Using PKPs with Lit Actions


As a distributed key management network, Lit provides developers with the ability to add programmable signing to their applications and wallets. These distributed wallets are known as Programmable Key Pairs (PKP) and the application logic that dictates when and why that key-pair will sign is known as a Lit Action.

How do Lit Actions and PKPs work together?

A user can create a new PKP and grant a Lit Action the right to sign using it. This means the distributed key has the ability to sign and decrypt arbitrary data based on pre-defined logic and conditions.

Using Mint/Grant/Burn

Mint/Grant/Burn is an optional pattern that allows you to prove that a PKP was not used to sign anything before it was approved to use a Lit Action.
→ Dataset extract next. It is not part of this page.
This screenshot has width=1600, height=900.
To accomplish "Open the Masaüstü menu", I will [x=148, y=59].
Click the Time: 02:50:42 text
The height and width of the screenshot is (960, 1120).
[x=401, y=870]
Suppose you have a Lit Action that will check if a number is prime, and if it is, sign that number. If it is not prime, the Lit Action will abort. If you were able to mint a PKP, assign it to that Lit Action, and then burn the PKP in a single atomic transaction, then it would be provable that the PKP was not used to sign anything before it was approved to use the Lit Action. In this case, you could trust that any numbers signed with that PKP are indeed prime, without needing to check them yourself. This creates a powerful way to prove the output of any JS code by checking that 1) the signature is valid, 2) the lit action code is correct, and 3) that the PKP was minted using this Mint/Grant/Burn pattern.

The function to do this is called Mint/Grant/Burn. You mint the PKP, grant access for a Lit Action to use it, and then burn the PKP in a single transaction. Burning the PKP destroys the ability to grant access for a Lit Action to use it, so you know that no other Lit Action can ever use that PKP. You can see the definition of a MintGrantBurn fuction in the contract source code here

Why is this useful?

A programmable distributed key is a primitive with a number of potential use-cases. For example, using a PKP and Lit Actions for onboarding web2 users to wallets based on modern multi-factor authentication and without relying on a central authority or key custodian.

Additionally, Lit Actions + PKPs + web3 storage can be a replacement for a traditional web2 backend. Imagine a web3 Twitter clone that stores the data on Ceramic. You could create a PKP that owns a Ceramic stream, and then grant access to sign with that PKP to a group of Lit Actions for things like createPost() and likePost(). Your Lit Actions can work just like a web2 backend, with business logic to ensure that only correct data is written to your Ceramic Stream. For example, the likePost() function could check that a user has not already liked a post, and only write the like to the stream if they have not already liked it.

In web2, your backend has "god mode" access to the database. Using Lit and web3 storage like Ceramic, you can create Lit Actions that have "god mode" over a Ceramic stream, because the Lit Action has been granted the ability to sign with a PKP that owns the Ceramic stream. However, the Lit Action will only write to the stream according to the logic of the code inside it. This makes moving from a centralized web2 paradigm to a decentralized web3 paradigm much easier.